Rewrite the items from their first line through the line containing "pos(506,95)", substituting "drop-down list" for every "dropdown" and leaving everything else unchanged.

Rows showing where targets appear
Begin
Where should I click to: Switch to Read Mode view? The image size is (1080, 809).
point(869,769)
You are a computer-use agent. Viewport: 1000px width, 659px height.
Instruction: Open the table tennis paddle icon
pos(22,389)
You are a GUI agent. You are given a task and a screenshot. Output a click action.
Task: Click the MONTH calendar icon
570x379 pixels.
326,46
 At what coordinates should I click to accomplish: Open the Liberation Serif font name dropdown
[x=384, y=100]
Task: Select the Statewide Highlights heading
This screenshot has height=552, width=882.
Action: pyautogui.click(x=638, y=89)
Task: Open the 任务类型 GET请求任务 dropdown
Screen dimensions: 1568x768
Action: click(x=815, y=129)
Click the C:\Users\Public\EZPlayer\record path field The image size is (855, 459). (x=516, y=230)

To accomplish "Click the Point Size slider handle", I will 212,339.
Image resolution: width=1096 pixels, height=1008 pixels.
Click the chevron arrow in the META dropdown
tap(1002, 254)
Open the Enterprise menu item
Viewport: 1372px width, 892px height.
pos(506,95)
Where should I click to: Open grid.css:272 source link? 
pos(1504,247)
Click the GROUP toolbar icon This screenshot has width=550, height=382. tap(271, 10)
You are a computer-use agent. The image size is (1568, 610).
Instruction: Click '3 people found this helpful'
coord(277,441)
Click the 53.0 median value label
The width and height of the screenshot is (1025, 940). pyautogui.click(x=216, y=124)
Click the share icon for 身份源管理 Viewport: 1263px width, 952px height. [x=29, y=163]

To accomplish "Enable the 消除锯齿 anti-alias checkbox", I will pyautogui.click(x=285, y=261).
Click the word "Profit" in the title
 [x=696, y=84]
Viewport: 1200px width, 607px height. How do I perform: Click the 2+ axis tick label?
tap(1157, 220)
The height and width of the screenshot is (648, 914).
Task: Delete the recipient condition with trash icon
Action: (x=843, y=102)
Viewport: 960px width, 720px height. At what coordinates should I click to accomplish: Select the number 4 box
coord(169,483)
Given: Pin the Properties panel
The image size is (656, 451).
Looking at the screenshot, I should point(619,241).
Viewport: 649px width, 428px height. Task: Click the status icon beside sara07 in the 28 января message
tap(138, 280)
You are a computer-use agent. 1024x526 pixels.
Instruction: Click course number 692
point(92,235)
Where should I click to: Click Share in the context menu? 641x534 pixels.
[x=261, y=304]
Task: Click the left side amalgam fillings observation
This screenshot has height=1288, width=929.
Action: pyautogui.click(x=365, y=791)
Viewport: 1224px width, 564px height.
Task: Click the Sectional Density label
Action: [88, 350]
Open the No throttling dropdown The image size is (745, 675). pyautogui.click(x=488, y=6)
End
#### Output:
Where should I click to: Switch to Read Mode view? The image size is (1080, 809).
point(869,769)
You are a computer-use agent. Viewport: 1000px width, 659px height.
Instruction: Open the table tennis paddle icon
pos(22,389)
You are a GUI agent. You are given a task and a screenshot. Output a click action.
Task: Click the MONTH calendar icon
570x379 pixels.
326,46
 At what coordinates should I click to accomplish: Open the Liberation Serif font name drop-down list
[x=384, y=100]
Task: Select the Statewide Highlights heading
This screenshot has height=552, width=882.
Action: pyautogui.click(x=638, y=89)
Task: Open the 任务类型 GET请求任务 drop-down list
Screen dimensions: 1568x768
Action: click(x=815, y=129)
Click the C:\Users\Public\EZPlayer\record path field The image size is (855, 459). (x=516, y=230)

To accomplish "Click the Point Size slider handle", I will 212,339.
Image resolution: width=1096 pixels, height=1008 pixels.
Click the chevron arrow in the META drop-down list
tap(1002, 254)
Open the Enterprise menu item
Viewport: 1372px width, 892px height.
pos(506,95)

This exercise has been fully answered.